From the talk, for example, Guy Steele is quite opposed to the normal for loop. Why? Because the moment you gave a state accumulator, the moment you have written down the infamous i of the for loop, you have locked your solution into a single-threaded one. His point is that the tools of the last 70 years have evolved to the hardware of that time. Now, today, in a world of multi-processing, it makes no sense to continue with those abstractions, yet we do it!

His point is very relevant for APL like programming, since the APL abstraction does exactly what he prescribes. Funnily enough, APL was originally invented in 1960s (in IBM Research, too)!

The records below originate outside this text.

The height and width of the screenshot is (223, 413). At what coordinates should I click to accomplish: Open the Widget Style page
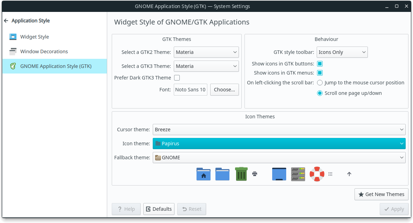point(34,36)
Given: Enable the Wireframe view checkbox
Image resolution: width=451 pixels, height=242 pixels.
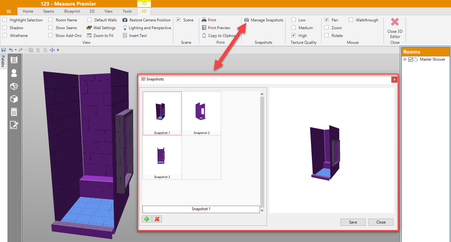Looking at the screenshot, I should pyautogui.click(x=5, y=35).
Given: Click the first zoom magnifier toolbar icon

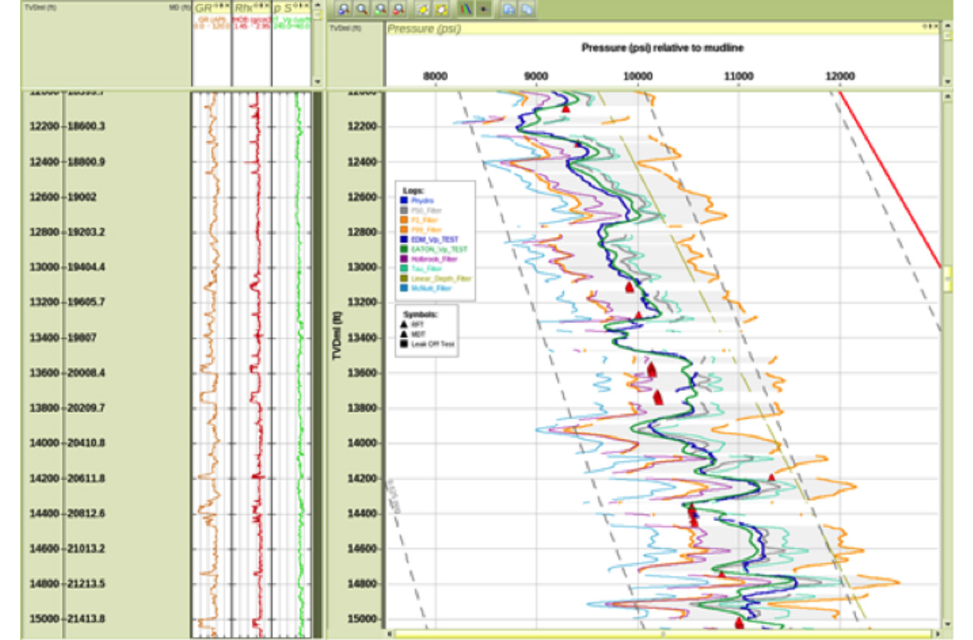Looking at the screenshot, I should tap(344, 10).
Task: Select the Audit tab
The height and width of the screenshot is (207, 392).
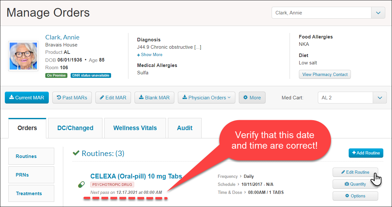Action: click(x=185, y=128)
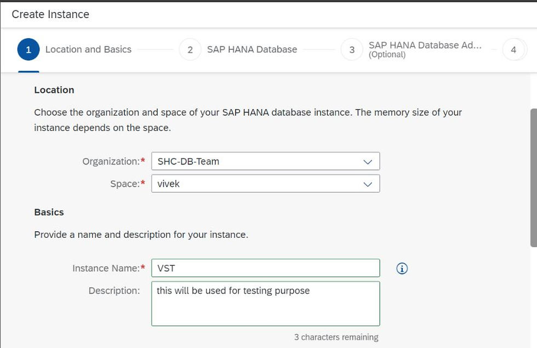This screenshot has height=348, width=537.
Task: Switch to Location and Basics step
Action: point(88,49)
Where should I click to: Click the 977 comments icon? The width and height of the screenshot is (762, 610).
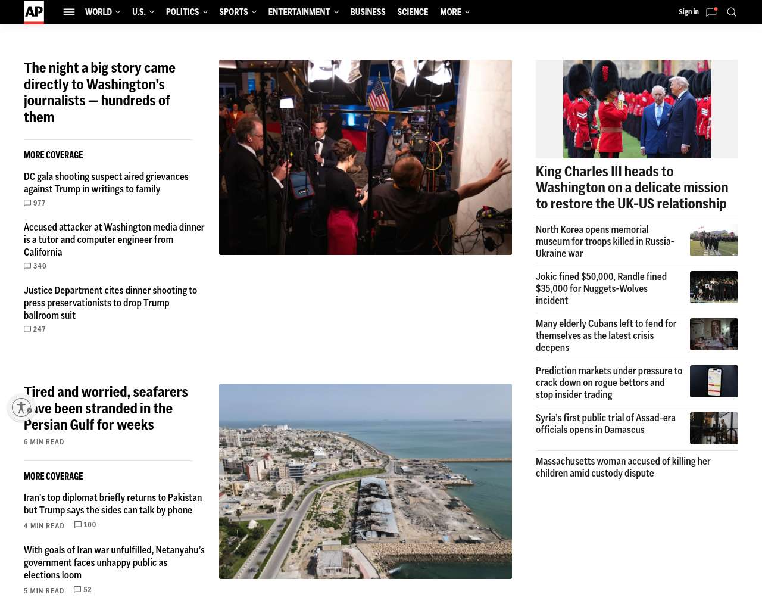pos(28,203)
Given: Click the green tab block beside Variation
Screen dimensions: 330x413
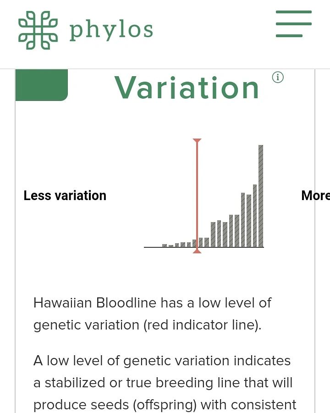Looking at the screenshot, I should (x=42, y=85).
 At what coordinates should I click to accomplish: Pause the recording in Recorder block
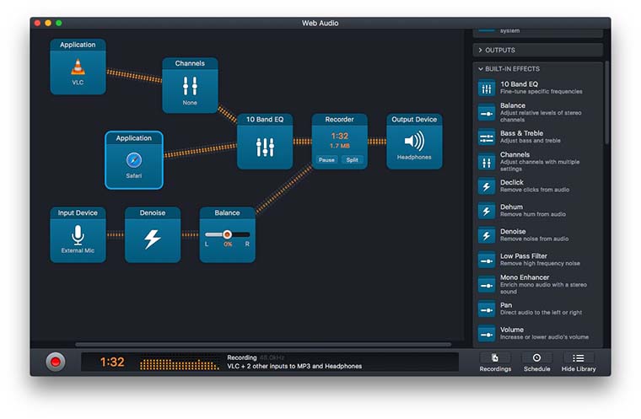(x=326, y=159)
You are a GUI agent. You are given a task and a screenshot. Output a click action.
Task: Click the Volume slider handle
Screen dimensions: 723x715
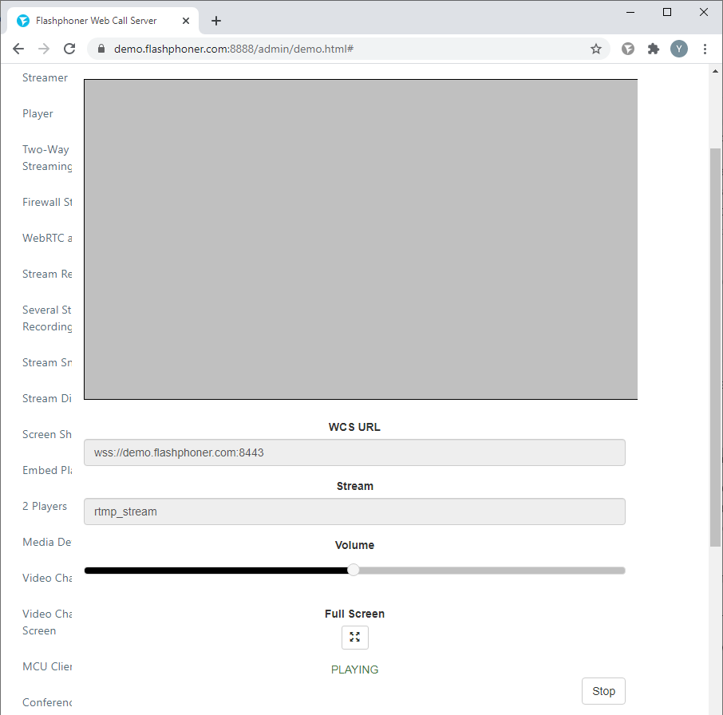pyautogui.click(x=354, y=570)
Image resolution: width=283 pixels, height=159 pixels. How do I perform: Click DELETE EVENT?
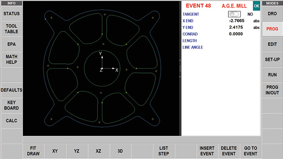click(x=229, y=151)
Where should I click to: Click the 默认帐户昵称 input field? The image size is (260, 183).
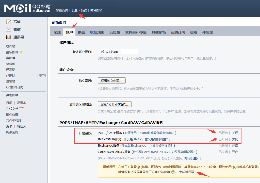click(x=118, y=52)
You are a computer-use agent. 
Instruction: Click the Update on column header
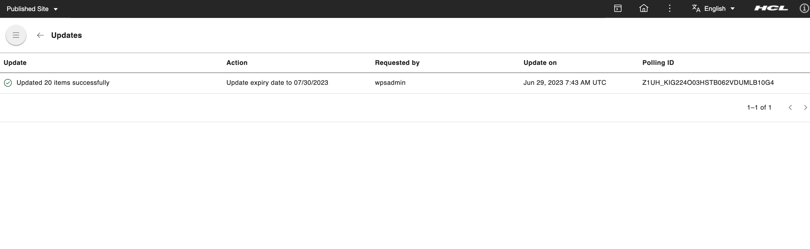click(x=540, y=63)
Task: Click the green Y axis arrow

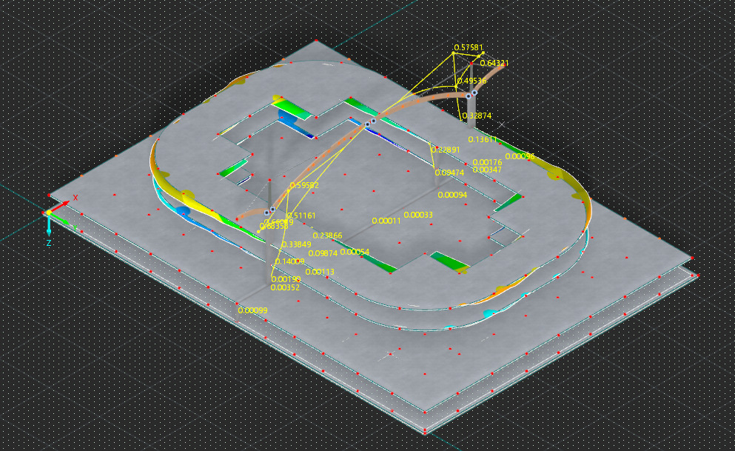Action: coord(65,219)
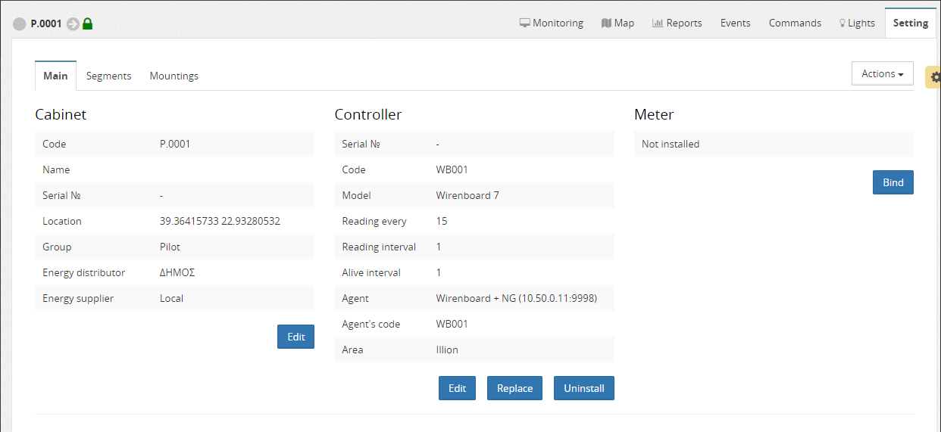This screenshot has height=432, width=941.
Task: Click the gray status circle beside P.0001
Action: [x=20, y=24]
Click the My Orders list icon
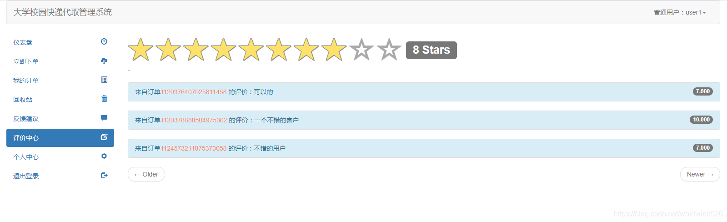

With this context, the most straightforward solution in BQN is Guy Steele's 4th presented option. The option that he advocates for, the option with least amount of structural lock in, the option with the greatest amount of flexibility, is the one that naturally falls out of APL!

And in 11 characters, ladies and gentlemen!

(⌈`⌊⌈`∘⌽)-⊢

This has to be simply the most elegant solution to any problem I have seen. Ken Iverson said Notation as a Tool of Thought, and I see the light now. If I had time, I would present a video animated using manim explaining this solution. For now though, I have already spent enought time, so you will have to understand this on your own!

There is still some effort needed to convert the components I have presented into tacit form and put them togther to get the final solution. But, I leave that as an exercise to the diligent reader. My heart is full and I am contended today.